Marvel Comics storyline

"Green Goblin Reborn!" is a 1971 comic book story arc published by Marvel Comics in The Amazing Spider-Man #96–98. It was written by Stan Lee and illustrated by Gil Kane, John Romita Sr., and Frank Giacoia. The story follows the superhero Spider-Man fighting against his arch enemy, the Green Goblin, while his best friend Harry Osborn begins abusing drugs. Lee wrote "Green Goblin Reborn!" after the Department of Health, Education and Welfare contacted Marvel Comics about doing an anti-drug story. The Comics Code Authority (CCA), the industry's regulatory body, refused to approve the story's sale because of a strict rule against depiction of drug use. Marvel Comics published the story and retailers carried it, ignoring the lack of approval, prompting the CCA to loosen its restrictions for future publications. The story was well-received and brought positive press coverage to Marvel Comics.

==Plot==
The Amazing Spider-Man #96: "And Now, The Goblin" begins with Peter Parker, the superhero Spider-Man, reminiscing on Norman Osborn, the father of his best friend Harry Osborn. Norman is secretly a supervillain called the Green Goblin and, prior to developing amnesia, was the only person who knew Spider-Man's secret identity. While patrolling the city as Spider-Man, Peter sees a drug-addled boy who believes he can fly. The boy jumps but Spider-Man catches him. The police provide aid while Spider-Man, currently a wanted fugitive, flees. After his patrol, Peter meets with Harry, Norman, and their other friends Mary Jane Watson and Randy Robertson to watch Mary Jane perform in a play. Randy, having seen the drug-addled boy earlier in the day, starts an argument with Norman about how he should use his influence as a wealthy businessman to fight drug abuse. After the show, Norman has a strong impulse to break into a locked room; there, he finds hidden Green Goblin equipment and regains his memories. Peter investigates when his spider sense warns him of danger, and he finds the Green Goblin.

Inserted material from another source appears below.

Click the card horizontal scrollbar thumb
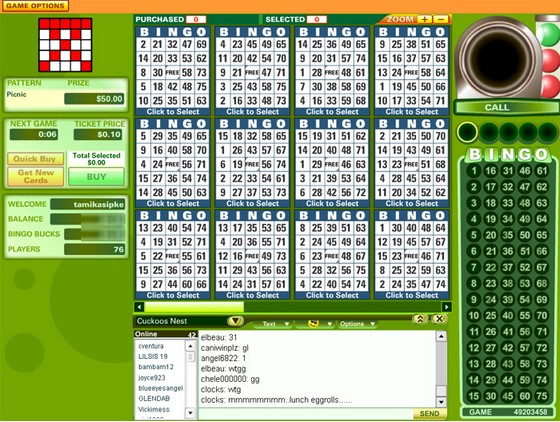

The Amazing Spider-Man #97: "In the Grip of the Goblin!" continues the confrontation between Spider-Man and the Green Goblin. Spider-Man is conflicted about fighting Norman, who then wins the fight and flies away, believing he killed Spider-Man. Unbeknownst to Norman, Spider-Man had caught himself on a ledge during his fall and was uninjured. Peter returns to his and Harry's apartment, where Harry is bitter because he thought Peter was flirting with Mary Jane. To Peter's shock, Harry takes some pills and goes to sleep. The next day, Harry sees Mary Jane spending time with Peter. A drug dealer notices Harry's despair and takes advantage of it to sell him drugs. Peter tries without success to track down Norman; when he returns to his apartment he finds that Harry has overdosed and that the Green Goblin has arrived.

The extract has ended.